Rewrite the stretch of rows below, from the line that contains "Switch to the Start Page tab" through the line that contains "click(140, 410)", as a JSON list of strings with one string per line. Skip blank lines and leave the pictures out.

→ THE RECORDS
>> start

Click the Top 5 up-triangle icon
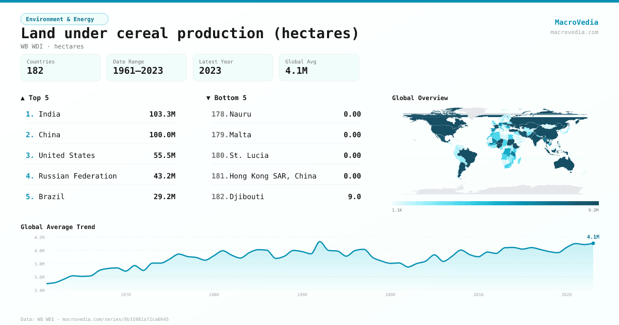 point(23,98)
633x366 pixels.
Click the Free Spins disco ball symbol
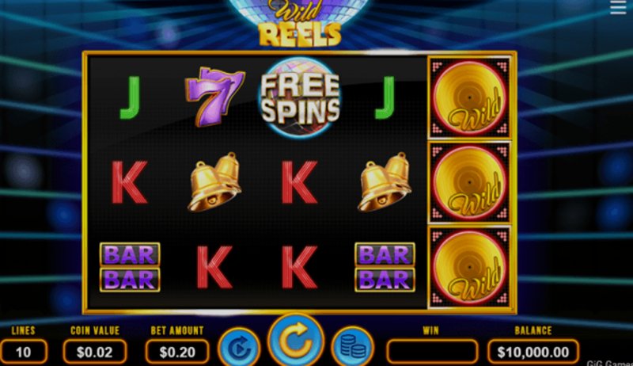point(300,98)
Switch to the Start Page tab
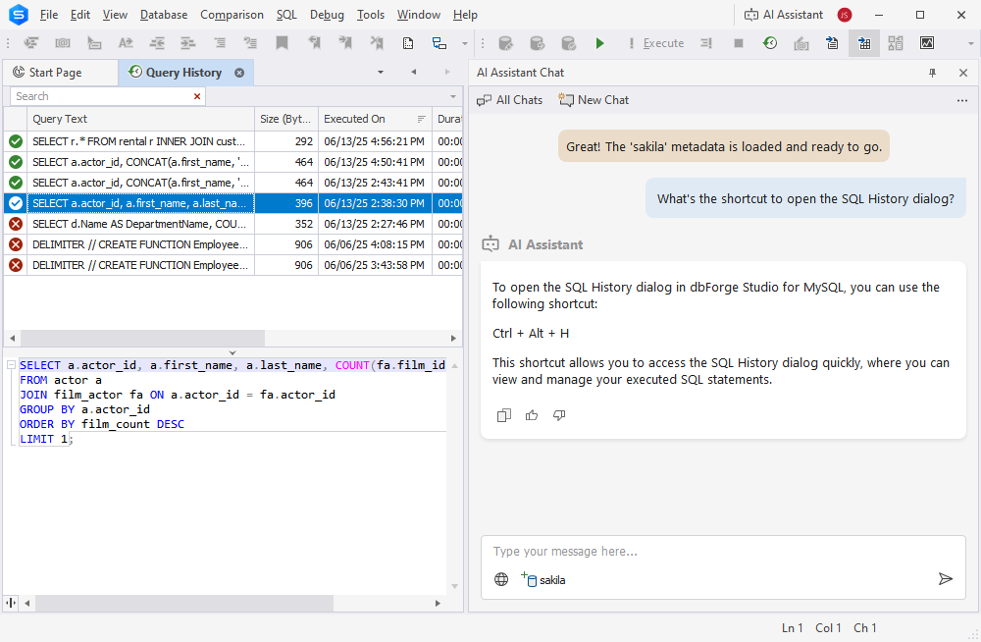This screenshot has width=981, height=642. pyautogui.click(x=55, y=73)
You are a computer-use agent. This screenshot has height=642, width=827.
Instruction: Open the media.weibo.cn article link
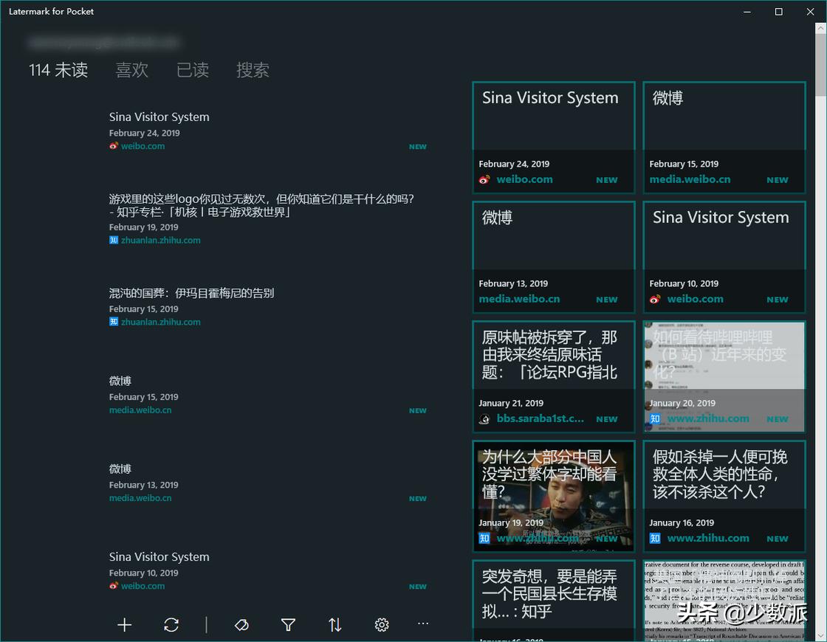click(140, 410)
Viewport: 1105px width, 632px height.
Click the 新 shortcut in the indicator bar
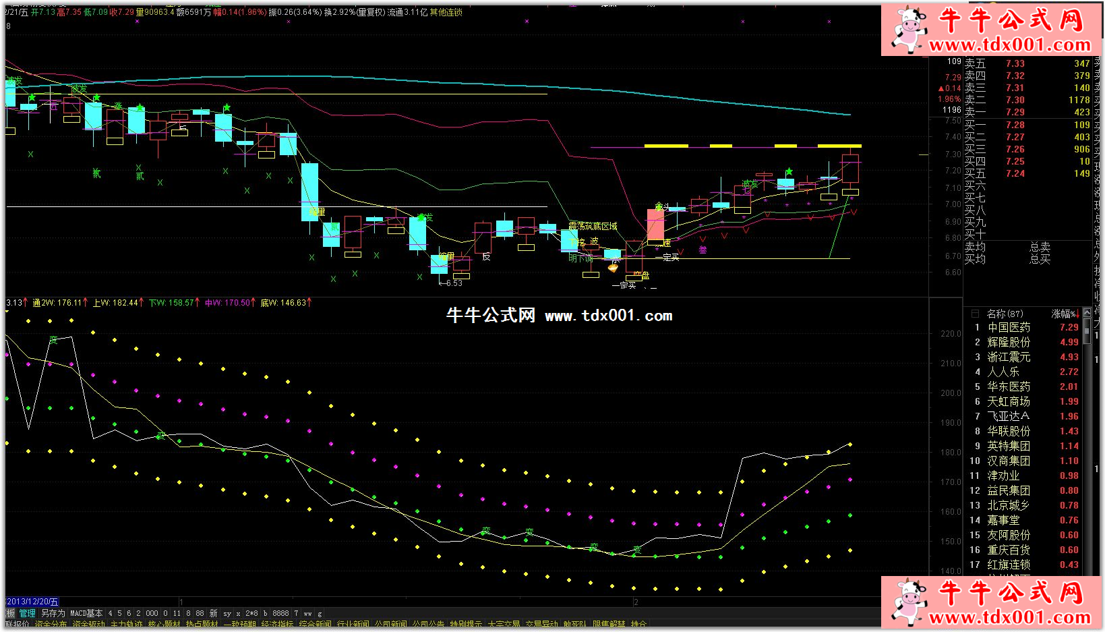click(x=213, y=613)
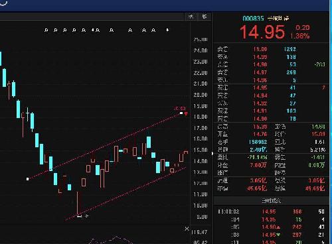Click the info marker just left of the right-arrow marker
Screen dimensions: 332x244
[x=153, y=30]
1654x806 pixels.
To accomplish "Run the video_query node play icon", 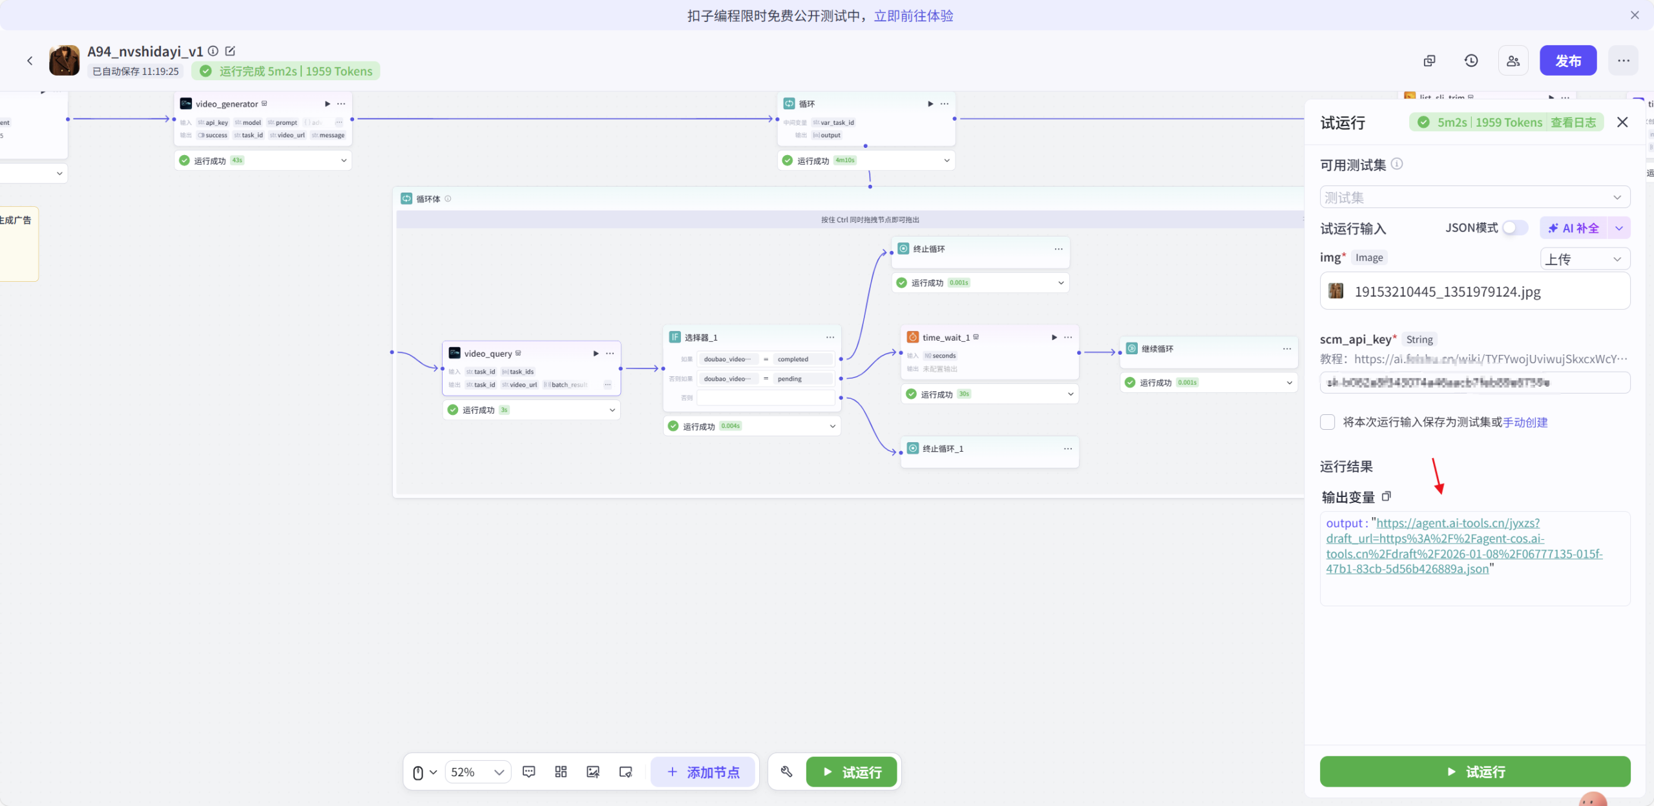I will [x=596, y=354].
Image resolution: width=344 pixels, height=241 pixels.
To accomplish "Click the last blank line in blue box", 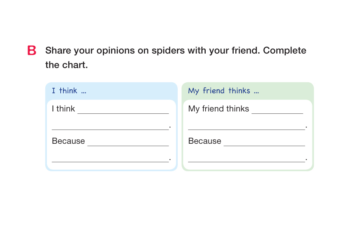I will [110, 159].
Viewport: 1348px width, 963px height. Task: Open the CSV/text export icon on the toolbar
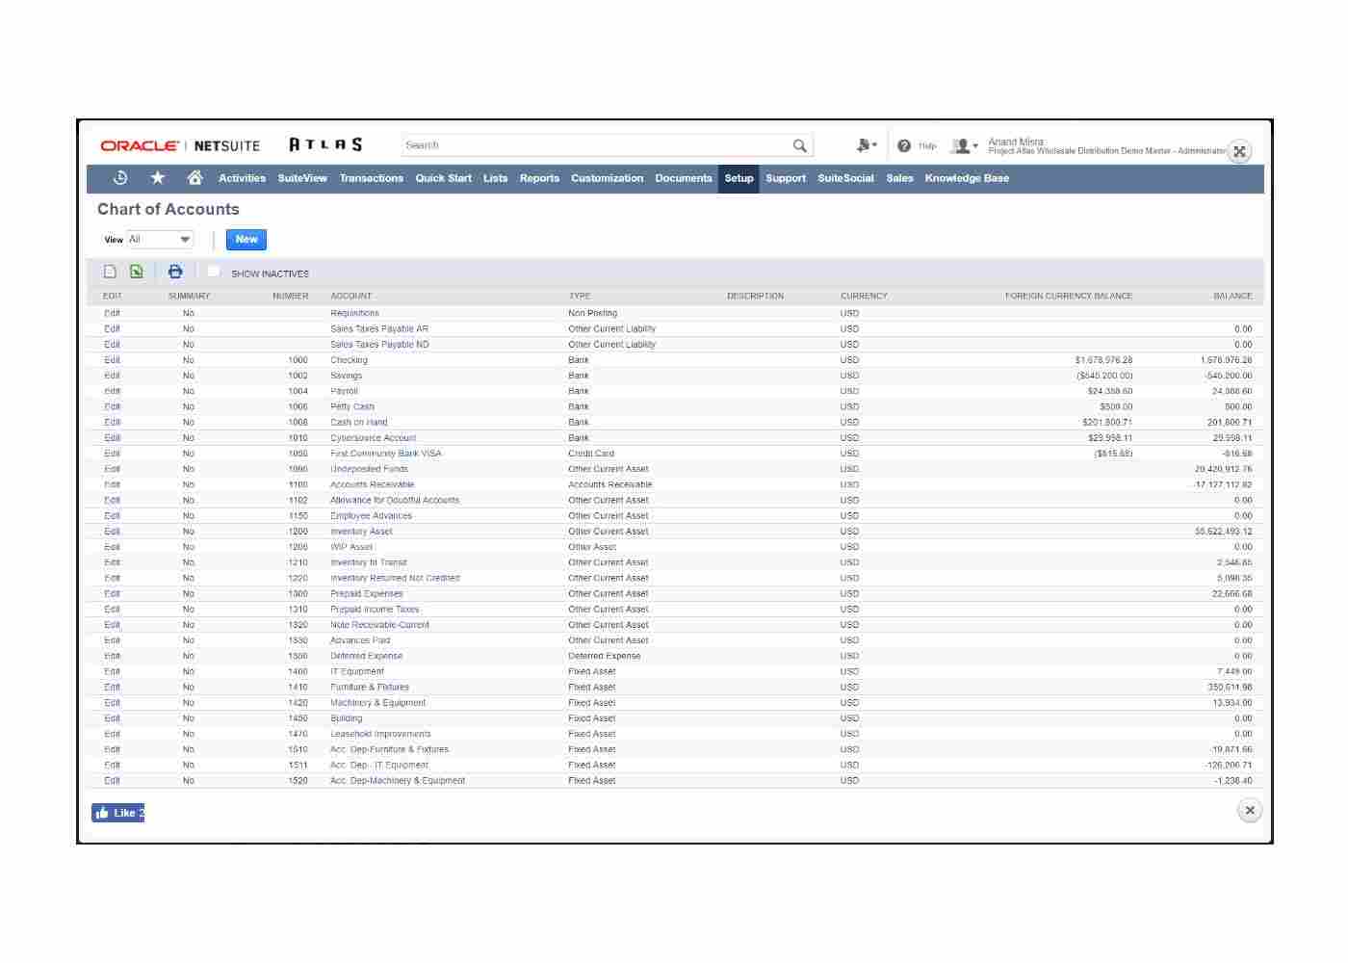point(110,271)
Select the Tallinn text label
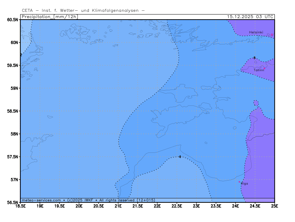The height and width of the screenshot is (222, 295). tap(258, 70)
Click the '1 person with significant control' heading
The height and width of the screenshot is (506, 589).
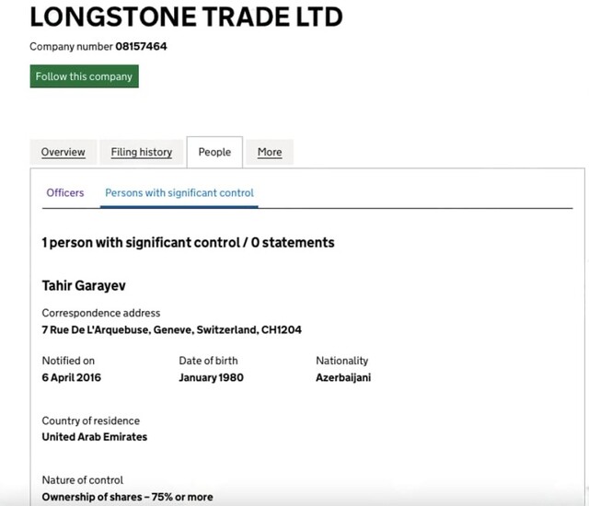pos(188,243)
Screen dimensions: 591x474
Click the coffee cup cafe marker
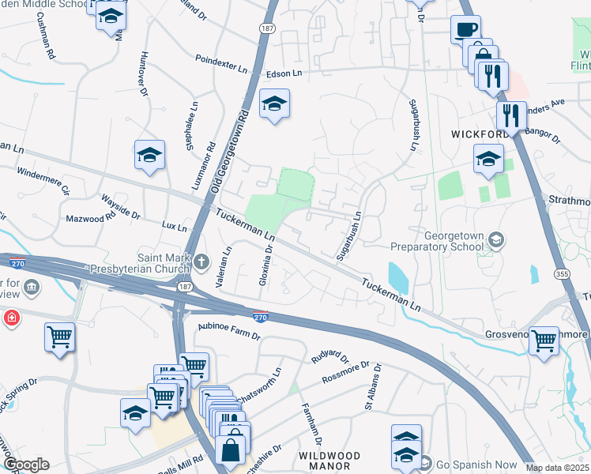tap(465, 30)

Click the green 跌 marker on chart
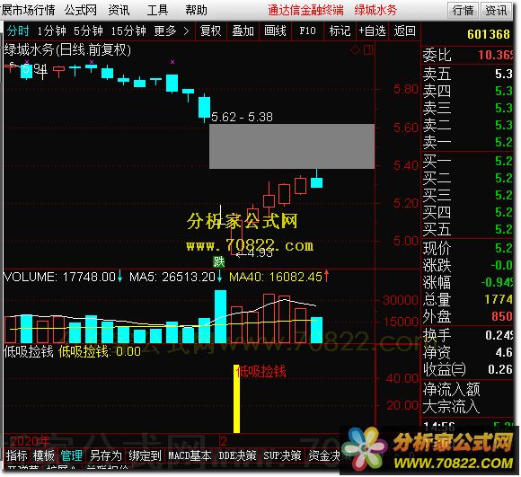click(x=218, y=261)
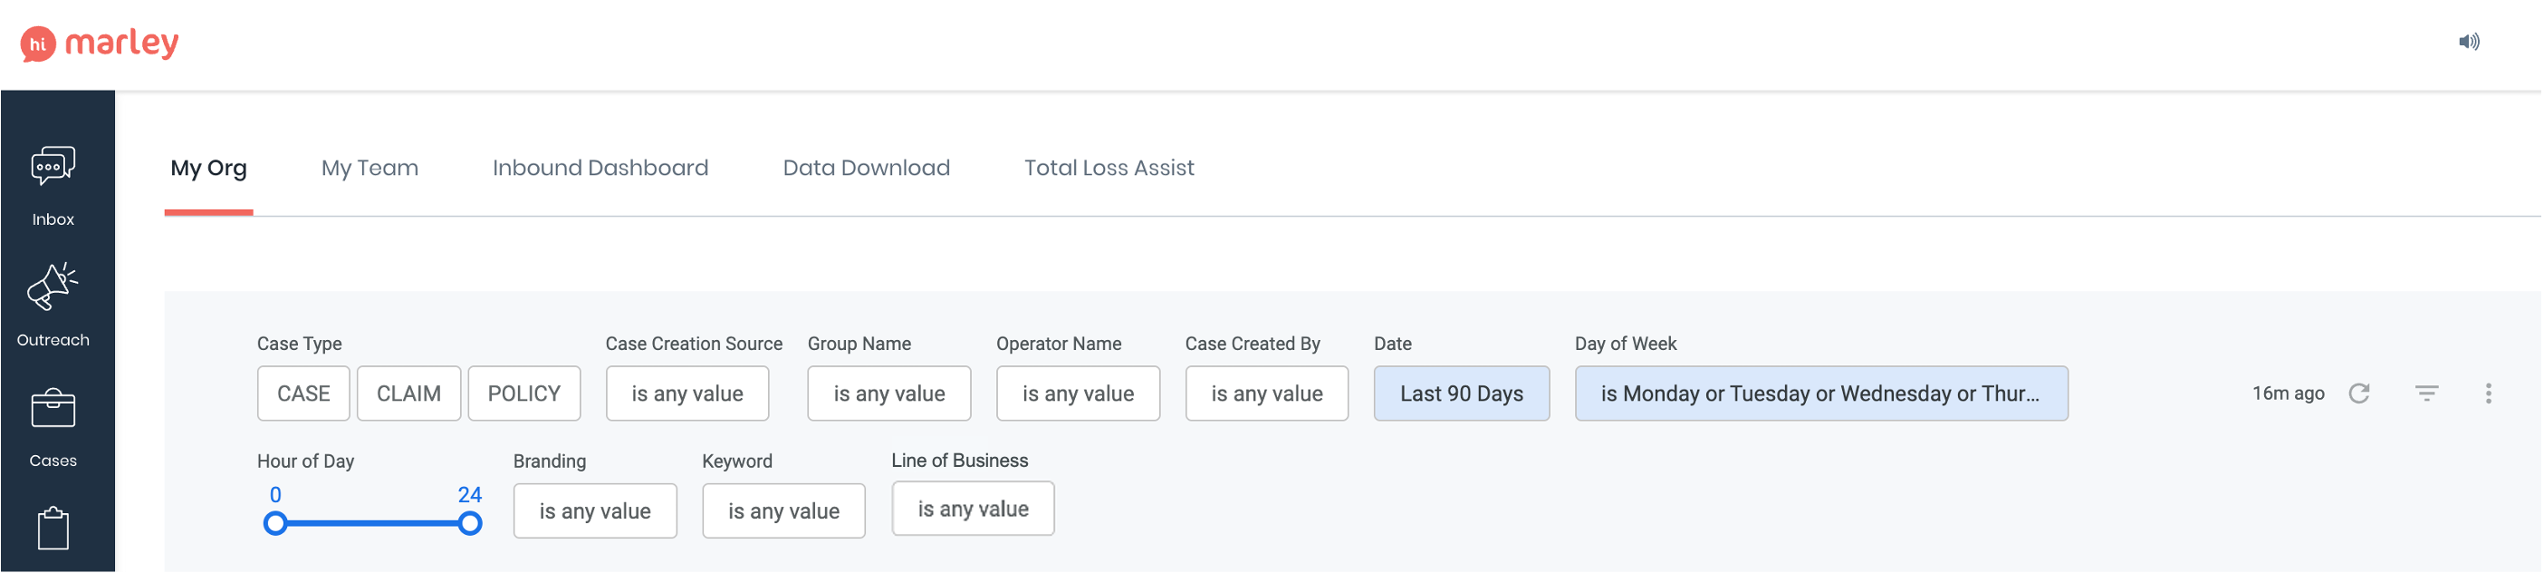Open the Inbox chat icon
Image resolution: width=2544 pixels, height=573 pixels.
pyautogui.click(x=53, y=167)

>> end

→ REPLY TO THE EXERCISE
[
  "Switch to the Start Page tab",
  "This screenshot has width=981, height=642. pyautogui.click(x=55, y=73)",
  "You are a computer-use agent. This screenshot has height=642, width=827.",
  "Instruction: Open the media.weibo.cn article link",
  "click(140, 410)"
]